Última alteração: 2021-02-25

Resumo


Introdução: As doenças genéticas são numerosas e diversas. Estima-se que existam entre 6.000 a 7.000 patologias genéticas diferentes, que, conjuntamente, atingem cerca de 31,5 a 73 por 1.000 indivíduos da população geral. Geralmente são crônicas, graves, progressivas, elevando os gastos com saúde e diminuindo a produtividade, além de causarem impacto pessoal e familiar. No Brasil, o número de profissionais de saúde envolvidos na assistência especializada em genética é considerado insuficiente e supõe-se que a maior parte dos pacientes e famílias não recebe cuidado adequado. No município de São Carlos, em 2006 foi organizado um serviço ambulatorial de genética médica, como um projeto de extensão universitária, englobado na rede saúde-escola. Este serviço funcionou regularmente até dezembro de 2018, momento em que os atendimentos foram descontinuados.

Objetivos: Este estudo objetivou descrever a trajetória do Ambulatório de Genética Médica de São Carlos, São Paulo, Brasil, e analisar retrospectivamente o trabalho conduzido durante os 12 anos de funcionamento, caracterizando a população atendida, com o intuito de ressaltar a importância de organizar a rede de atenção em genética médica no país.

Metodologia: Este é um estudo retrospectivo de corte transversal e abordagem quantitativa, desenvolvido após aprovação pelo Comitê de Ética em Pesquisa com Seres Humanos da UFSCar. Para análise da casuística, foram revisados os mapas de atendimento de todos os 792 pacientes avaliados no Ambulatório entre junho de 2006 e dezembro de 2018 e extraídas informações sobre: ano do atendimento; idade e sexo do paciente; motivo do encaminhamento; e diagnóstico genético, quando definido.

Resultados: Dentre os 792 pacientes, 48 (6%) eram aparentados. Com relação ao sexo, 397 (50,1%) eram do sexo feminino, 385 (48,6%) do sexo masculino e em 10 situações (1,3%) o sexo não foi possível ser determinado por incompletude de informação. A idade variou entre 5 dias de vida e 79 anos, com predominância de população jovem, até 20 anos (566 pacientes/71,5%). O principal motivo de encaminhamento foi “deficiência intelectual isolada ou com pequenas dismorfias faciais” (207 pacientes/26,1%), seguido de “malformações múltiplas, incluindo ou não deficiência intelectual” (144 pacientes/18,2%). Os resultados evidenciaram a grande diversidade de doenças genéticas, que acometem pessoas em faixas etárias distintas e atingem diferentes órgãos e sistemas. Com relação a resolubilidade do Ambulatório, diagnóstico genético foi definido em 290 pacientes (36,6%), doença genética foi afastada em 153 pacientes (19,3%), 23 pacientes (2,9%) receberam aconselhamento genético para futura descendência e em 326 pacientes (41,2%) um diagnóstico genético não foi definido nem afastado.

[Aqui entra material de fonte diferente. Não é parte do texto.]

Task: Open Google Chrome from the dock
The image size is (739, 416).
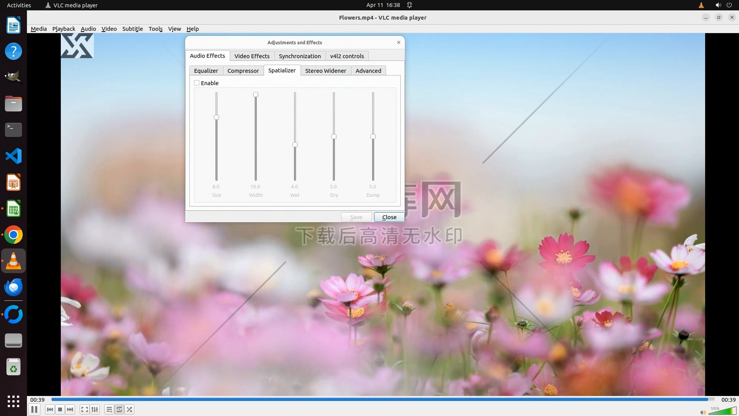Action: (x=13, y=235)
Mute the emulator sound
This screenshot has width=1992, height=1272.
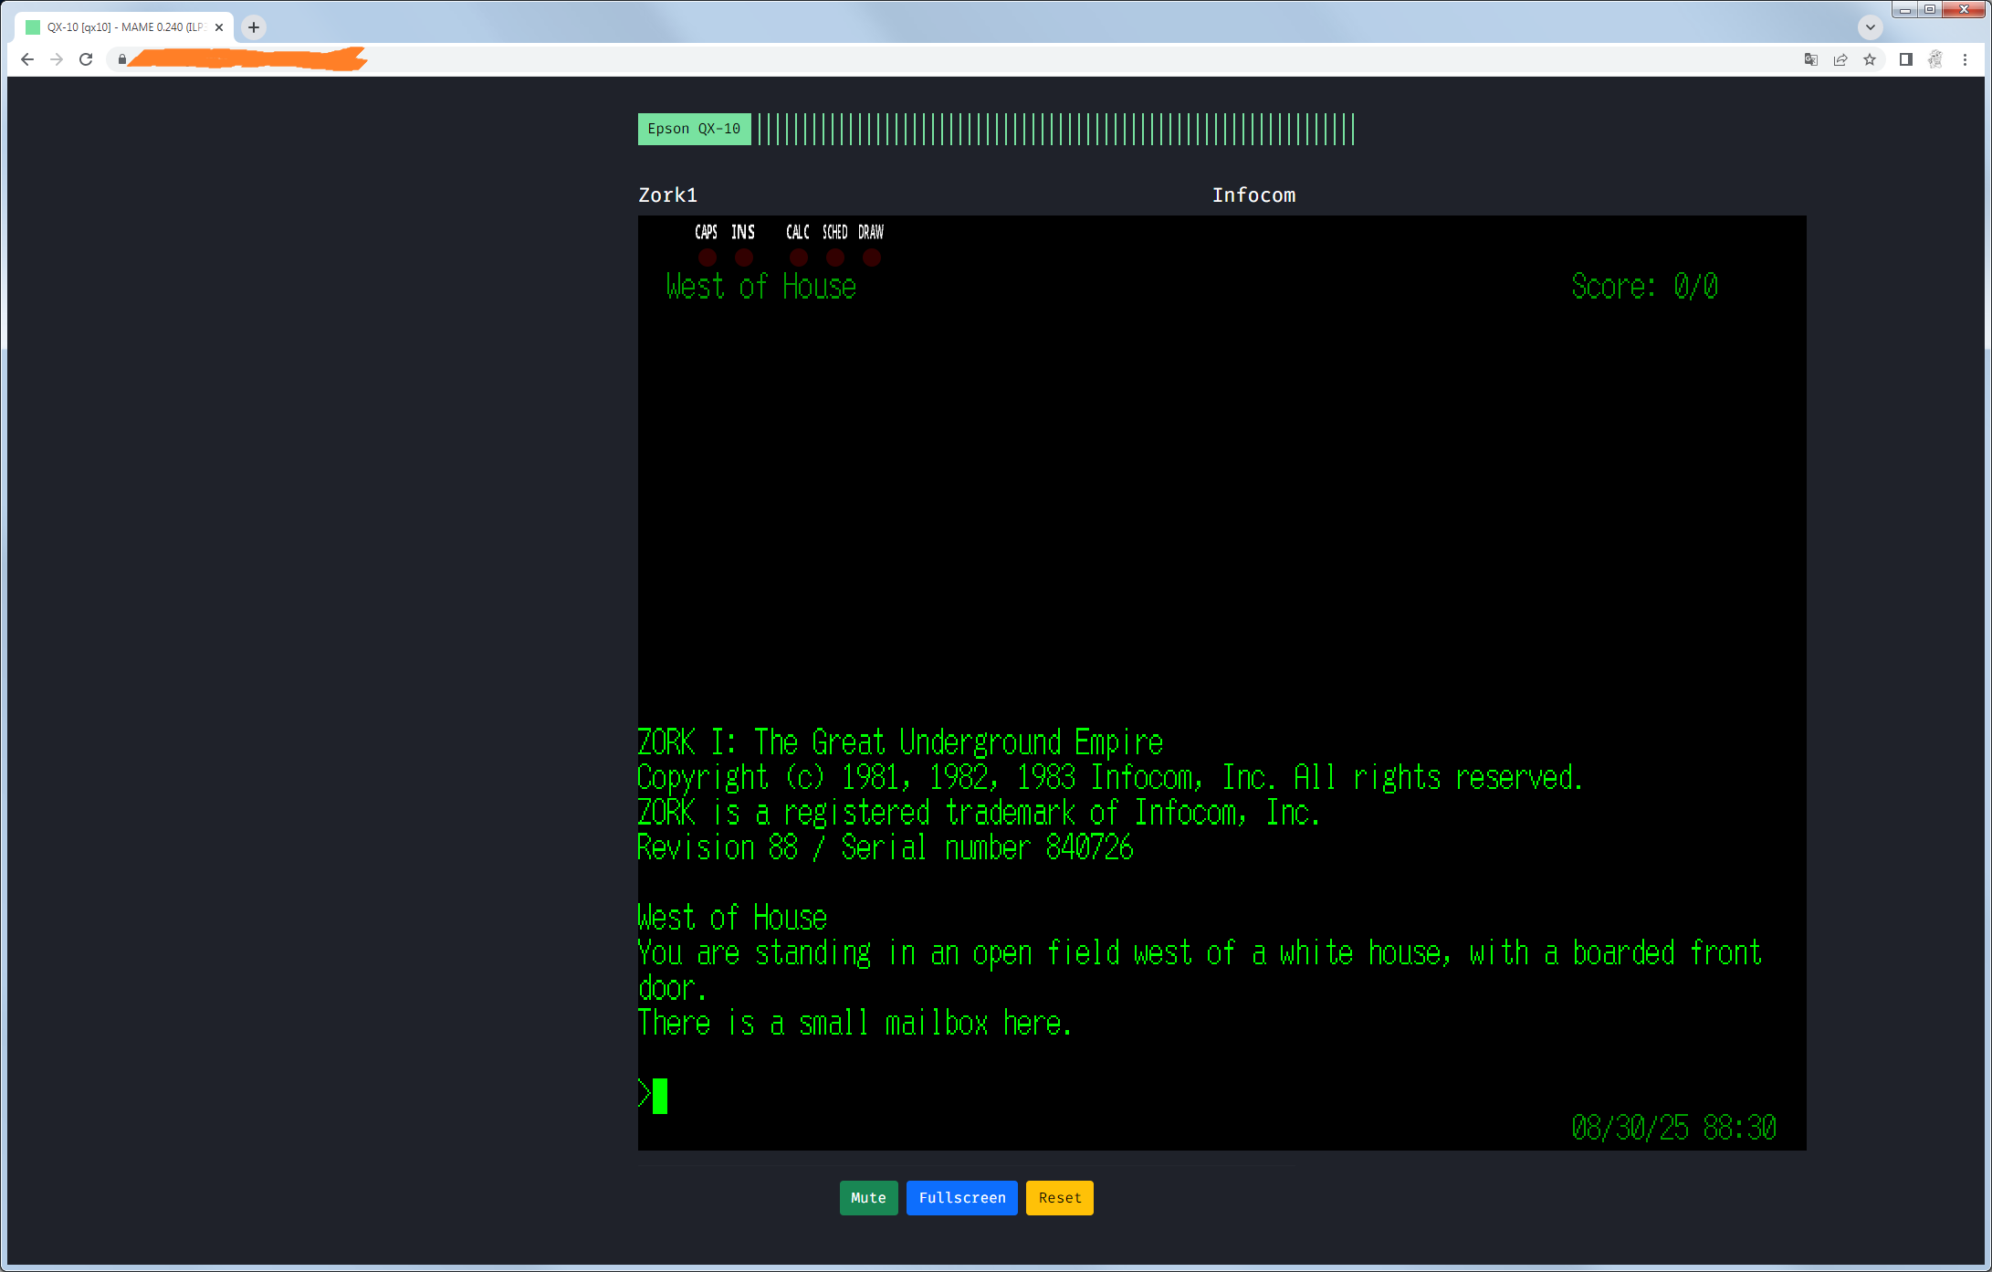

Conclusões: A frequência de casos não resolvidos explicita dificuldades inerentes ao diagnóstico clínico genético e barreiras para acesso aos testes genéticos moleculares. A disponibilidade de recursos humanos e material para atendimento em genética é muito desigual nas várias regiões do Brasil. Experiências como a do Ambulatório de Genética Médica de São Carlos mostram os obstáculos de se prestar um serviço de saúde adequado à população, reforçando a necessidade de organizar a rede de atenção em genética no Sistema Único de Saúde, com base na Política Nacional de Atenção Integral às Pessoas com Doenças Raras.


Palavras-chave


Genética Médica; Aconselhamento Genético; Doenças Raras; Encaminhamento e Consulta; Pesquisa sobre Serviços de Saúde; Sistema Único de Saúde.